Intel CEO Paul Otellini today announced an ambitious $3.5 billion plan that, ideally, will lead to more technical jobs and start-ups in the U.S.
The Invest in America Alliance can essentially be split into two parts. The first part consists of an alliance between the chip maker and 24 venture firms like Mohr Davidow Ventures and Draper Fisher Jurveston to invest $3.5 billion into start-ups over the next two years. The investments will be made in a variety of fields, but green and clean tech are at the top of the list. As part of the push, Intel Capital will create a $200 million fund-within-a-fund to bolster the effort.
Second, a group of 17 companies--Accenture, Google, Dell, eBay, Marvell Semiconductor--will try to increase the hiring of college graduates (or NCGs, or "new college graduates" in Intel speak). Ideally, these companies will double the number of graduates. In 2010 alone, that could mean 10,500 more jobs.
"It would be a long-term mistake to let our future scientists and engineers sit idle after graduation. Today's announcements are both an investment in the country's innovators and a signal to the global marketplace about America's commitment to innovation and future competitiveness," Otellini said in a prepared statement.

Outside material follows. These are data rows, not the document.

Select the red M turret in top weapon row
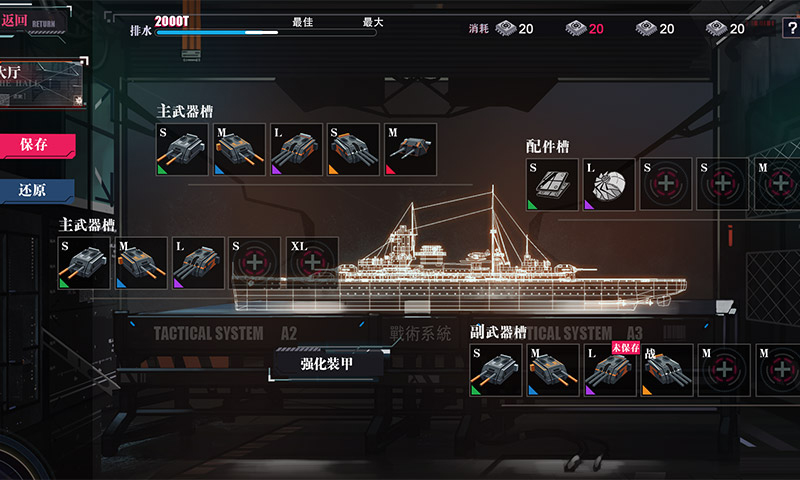The width and height of the screenshot is (800, 480). point(410,149)
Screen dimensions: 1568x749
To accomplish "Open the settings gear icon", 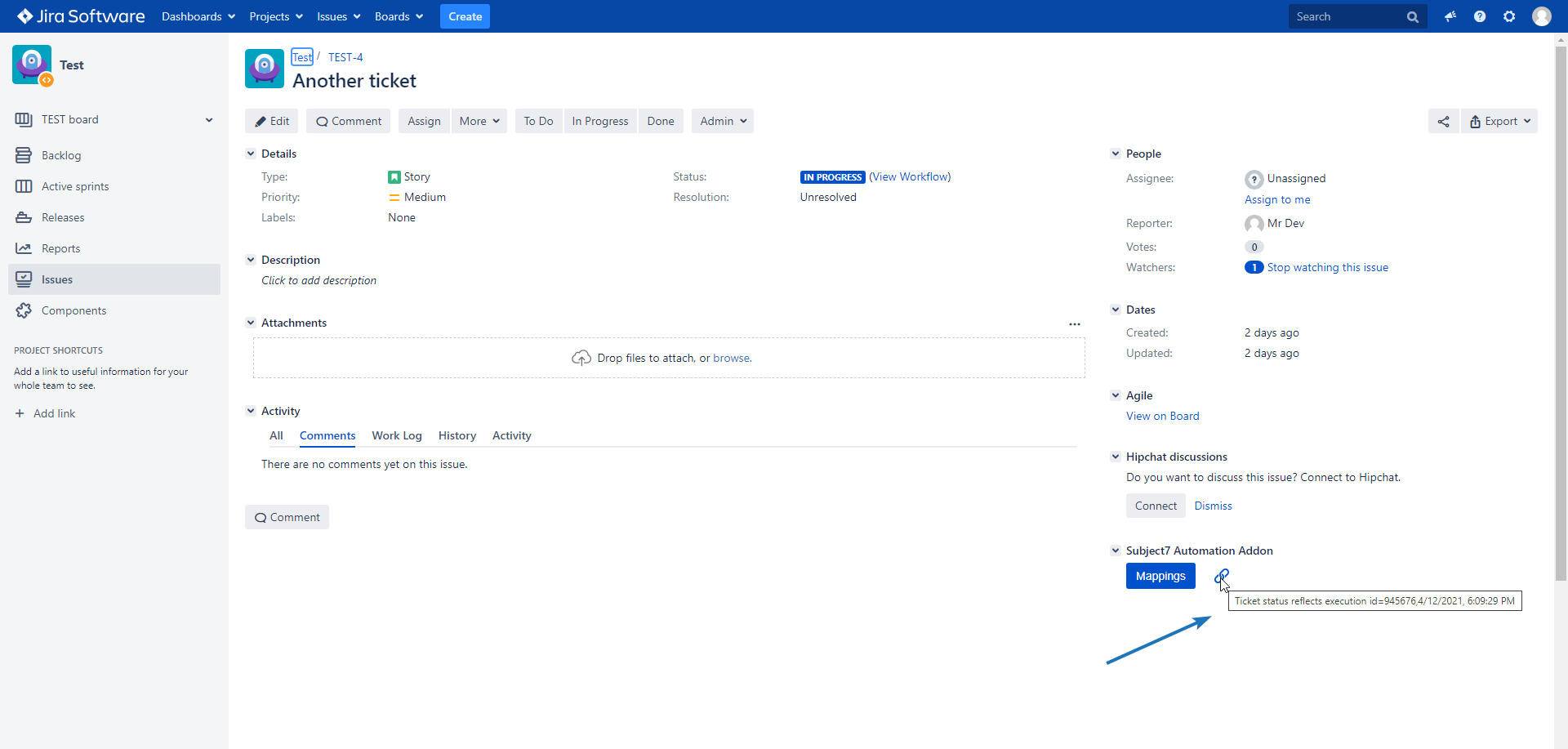I will click(x=1509, y=16).
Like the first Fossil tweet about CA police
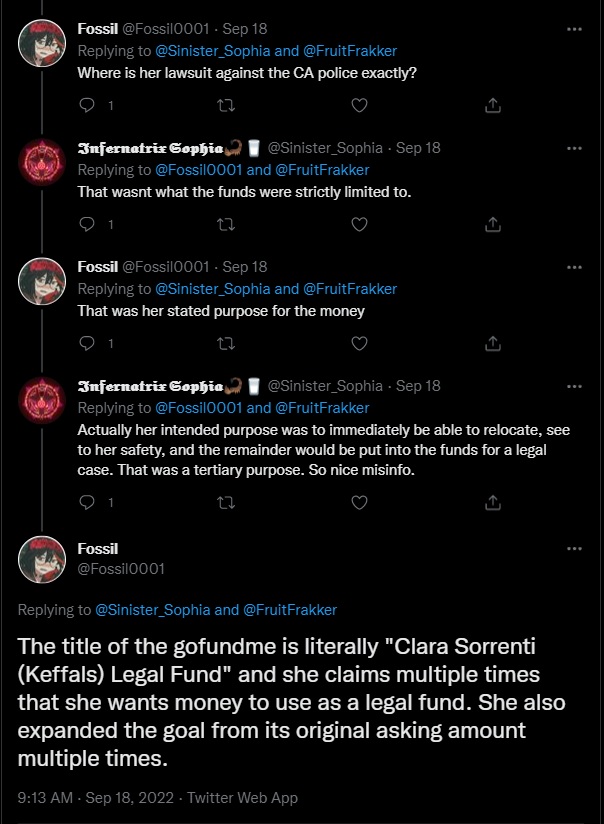 [x=359, y=105]
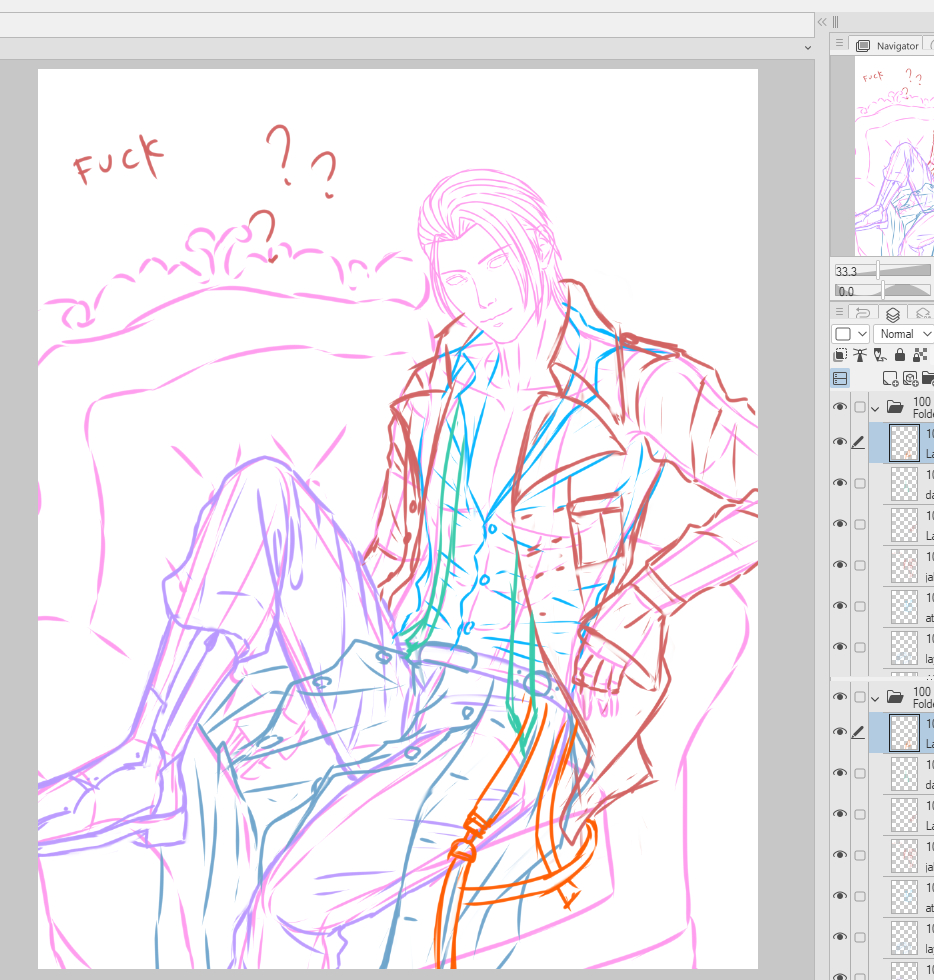
Task: Click the set as draft layer icon
Action: 879,355
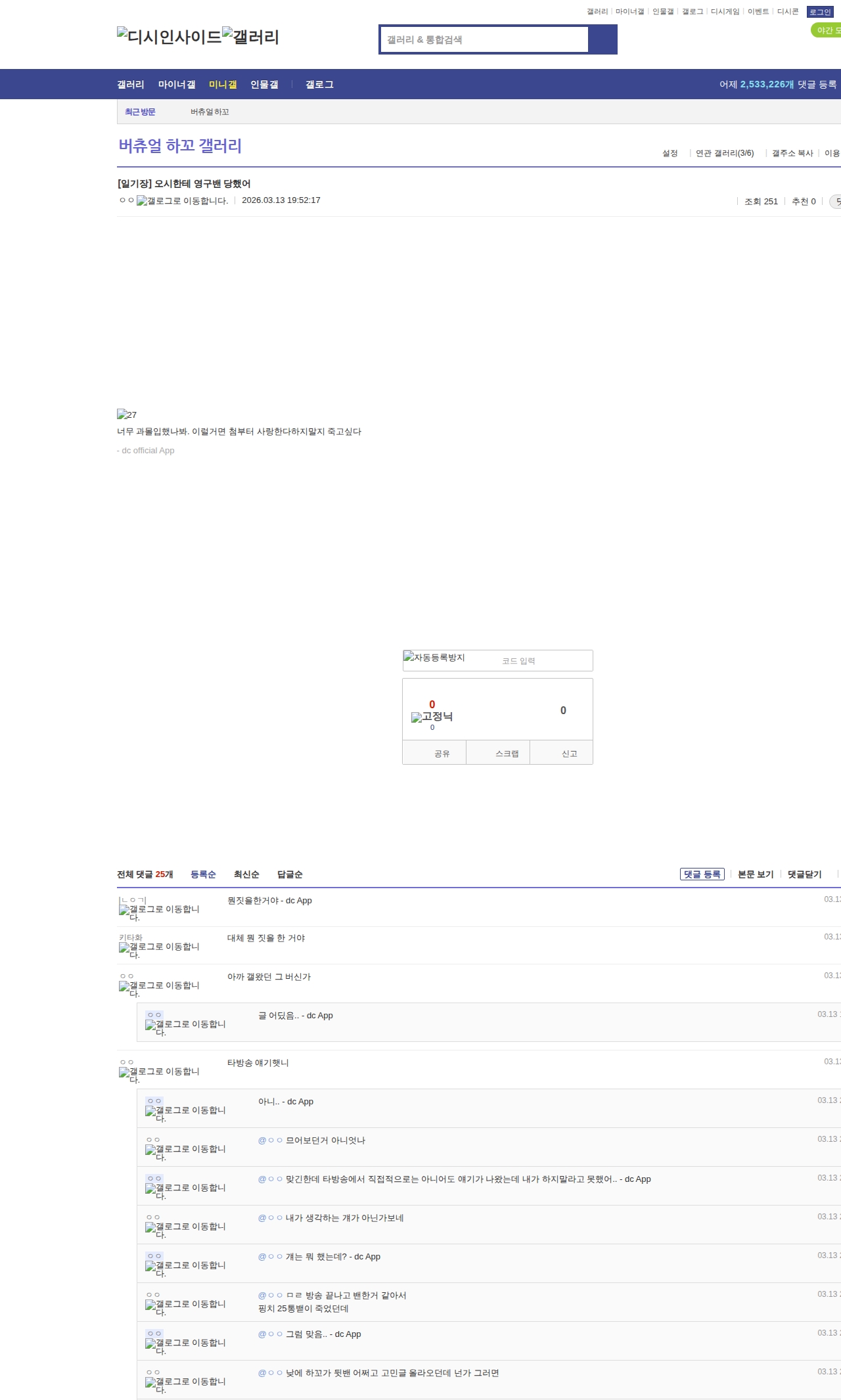The height and width of the screenshot is (1400, 841).
Task: Click the 고정닉 upvote icon
Action: tap(432, 717)
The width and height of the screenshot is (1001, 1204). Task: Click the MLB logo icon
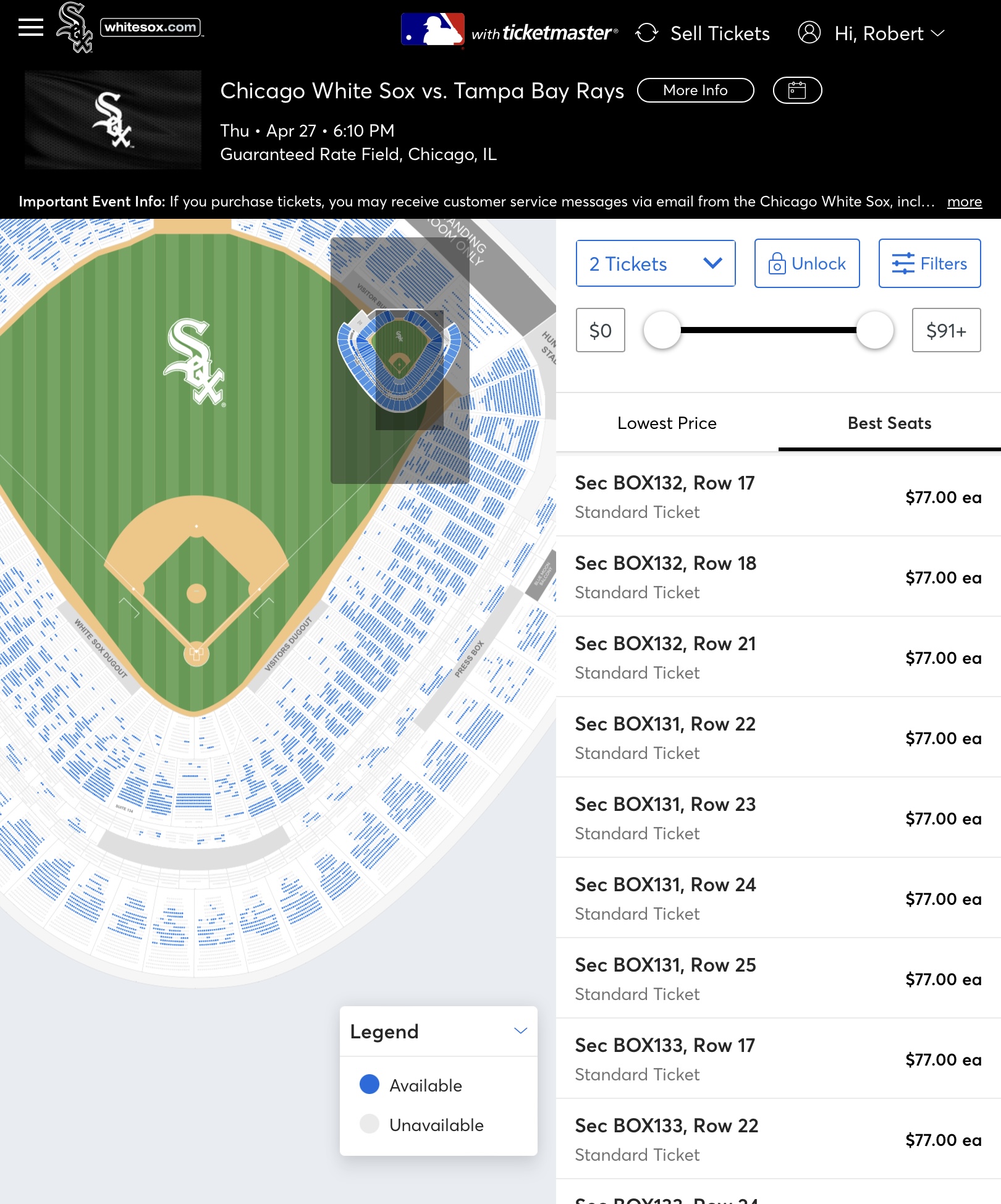point(433,29)
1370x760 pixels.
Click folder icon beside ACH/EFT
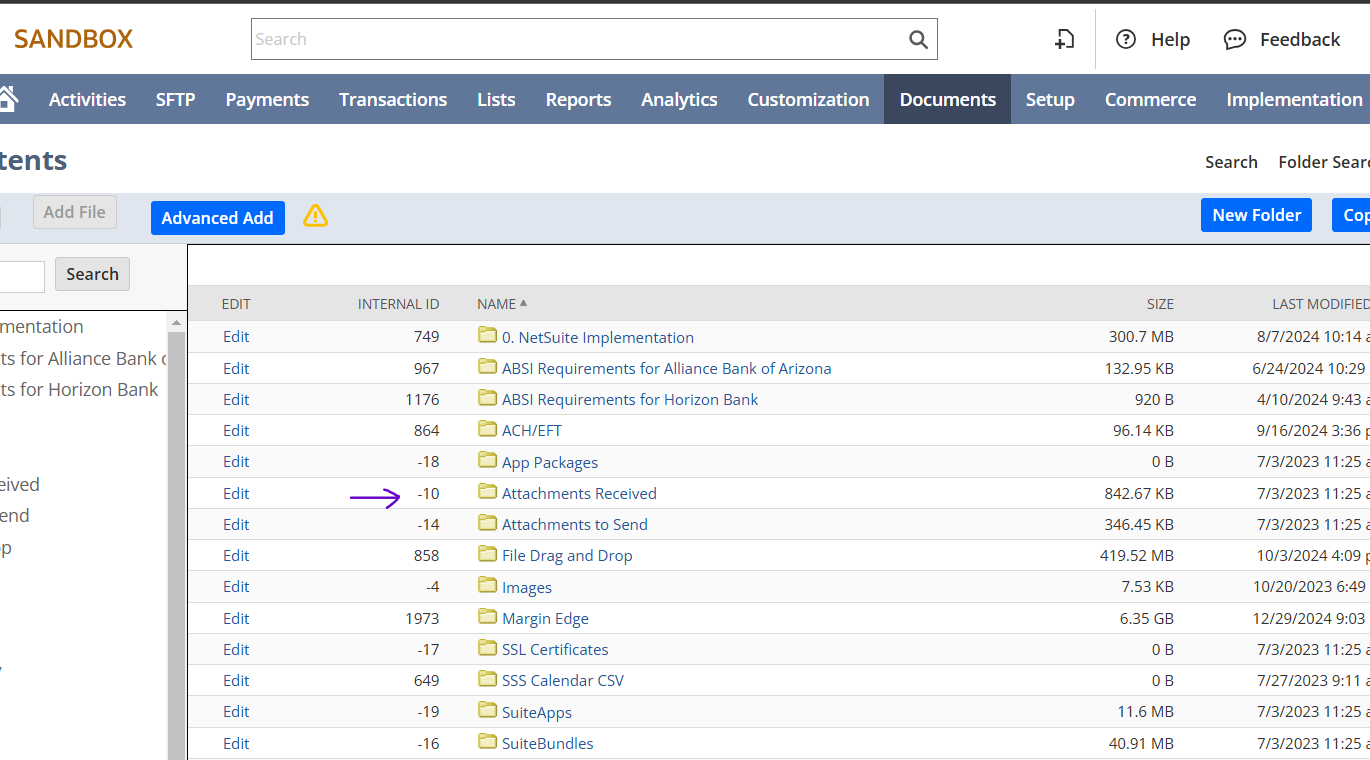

It's a great idea, particularly the part about hiring new college graduates. The question now is to see how it plays out in reality and what impact it might have. First, the VC part. Intel has created speciality funds in the past. It had a fund that invested in companies to support its push into communications, another one to build an ecosystem around its Itanium chip (there's a name you probably haven't heard of since the middle 90s.) and others for fostering investment in Russia and the Middle East. Some work, some don't. The Invest in America Alliance draws in other VC firms so it has a better chance of success. VCs and Intel Capital, however, are already investing somewhat heavily into start-ups. Thus, this represents probably an incremental, but not revolutionary, boost.
Hiring? It is always controlled by budgets, but an effort like this helps remind companies about their greater obligations to grow the economies where their executives live. There is a strong possibility that they will lobby state and federal officials for tax credits (Governor Conan in California has already outlined tax credits for manufacturers who train and hire new employees) but who isn't getting tax credits these days? Another factor that could aid this push is the fact that a lot of these companies are run by people who still vividly remember being struggling students. Marvell was founded by grad students at UC Berkeley from Asia. They now contribute heavily to the school.
Elsewhere, Luminus Devices, which makes a large format LED, has raised $19 million more. The company right now sells LEDs to display makers like Acer and Samsung. How much has the MIT-spin out raised to date? $172 million. That's about as much as any LED company ever. Our guess: Luminus will get bought in a few years. Philips, General Electric, Osram and others want to increase their share in the LED market.
Meanwhile, General Compression, which makes equipment for compressed air energy storage, raised $17 from, among others, Duke Energy. It is currently building a 2 megawatt facility.